Gigantor puppets are a vital component of modern dumb protesting. They’ll be missed during the inauguration. Rob continues: “And the fascist bastards have only allowed one protest group to actually set up seats and loudspeakers on the route of the parade. I mean, dude, that’s like totally repressive.”
The parade is expensive, too, as Ann Coulter reports:
The spokesman for Clinton’s 1993 Inaugural Committee said the inaugural events would cost about $25 million—largesse exceeded only by the $50 million Ken Starr was forced to spend when “Clintonland” turned out to be populated with felons. Think of all the starving children in Angola, Somalia, Bosnia and elsewhere that $25 million could have fed! And don’t even get me started on Michael Moore’s “on location” food budget!

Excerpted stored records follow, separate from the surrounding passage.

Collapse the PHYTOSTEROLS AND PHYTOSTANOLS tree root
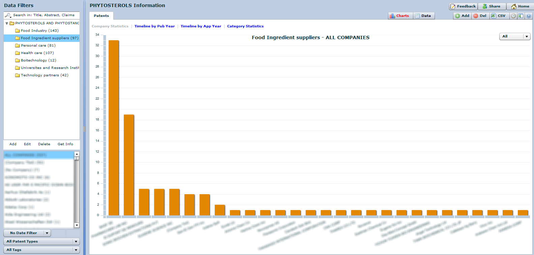Screen dimensions: 534x255 coord(7,23)
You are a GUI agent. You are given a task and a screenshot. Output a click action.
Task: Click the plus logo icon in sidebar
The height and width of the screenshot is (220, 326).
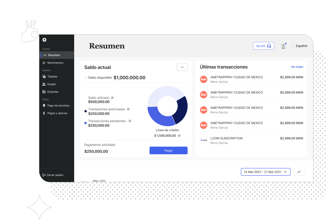pyautogui.click(x=44, y=40)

I wouldn’t mention it, except for the Times’ recent editorial snippily remarking that the amount of foreign aid to tsunami victims offered by the United States within the first few days of the disaster was “less than half of what Republicans plan to spend on the Bush inaugural festivities.” By that logic, why hold the Golden Globes, the Academy Awards, or spend money on restaurants and theater productions praised in The New York Times? That money could go to tsunami victims!
Speaking of victims, America’s ABC has lately been hunting for some to sex up its inauguration coverage:
For a possible Inauguration Day story on ABC News, we are trying to find out if there any military funerals for Iraq war casualties scheduled for Thursday, Jan. 20.
If you know of a funeral and whether the family might be willing to talk to ABC News, please fill out the form below.
Nice. That request has since vanished from the ABC site, but is captured here. David Von Drehle remains on the loose in red people territory, however, despite E.J. Dionne’s desperate attempts to track him down:
Mile after mile of stubbly winter cornfields elapsed past the condensed steam on the Land Rover’s side windows as we worked our way west, like the cheek of a gigantic albino George Clooney infested with tiny parasitic holsteins. The asphalt ribbon lead us through Grinnell, Des Moines, then Urbandale. I was now farther west than I had ever been.
Read the entire, brilliant piece. Iowahawk is currently functioning at hypercomic level.